It has been 2 years since we cautioned our readers on the Good, the Bad, and the Ugly of COVID-19. The market has improved a bit on the vaccine discovery in late November 2020 but has not improved much, in our view, on persistent mutation of the virus. We were not convinced that we were heading for a global recession until Russia’s invasion of Ukraine.
Inflation started last year with the supply chain problems as the world seemed to get used to living with COVID-19. The war came in at the right time to boost inflation further on rising commodity prices. We believe even if the war may end this year, hostility between the West and Russia/China will continue for years, if not decades. In addition to arms races, we believe the stand-off will lead to inefficient production and rising cost of production in general.

▶ **WHAT TO WORK ON**:
A: Answer these about the market commentary above:
(i) When did the vaccine discovery that lifted the market come?
(ii) What event finally convinced the writers that a global recession was coming?
(iii) What did inflation start with last year?
B: From the market commentary, pull out the passage from "Inflation started last" to "production in general.", copying it word for word.
Answer using nothing but the market commentary above.

▶ **AVAILABLE DATA**:
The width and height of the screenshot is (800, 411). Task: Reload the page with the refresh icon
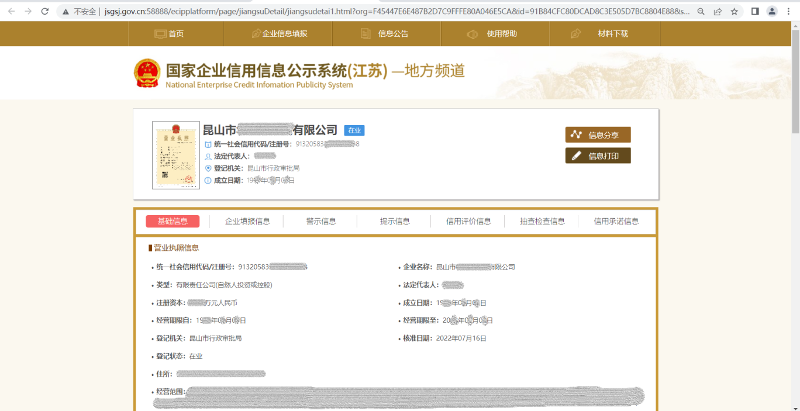pyautogui.click(x=47, y=11)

▶ **ANSWER SET**:
A:
(i) Late November 2020
(ii) Russia's invasion of Ukraine
(iii) The supply chain problems

B:
Inflation started last year with the supply chain problems as the world seemed to get used to living with COVID-19. The war came in at the right time to boost inflation further on rising commodity prices. We believe even if the war may end this year, hostility between the West and Russia/China will continue for years, if not decades. In addition to arms races, we believe the stand-off will lead to inefficient production and rising cost of production in general.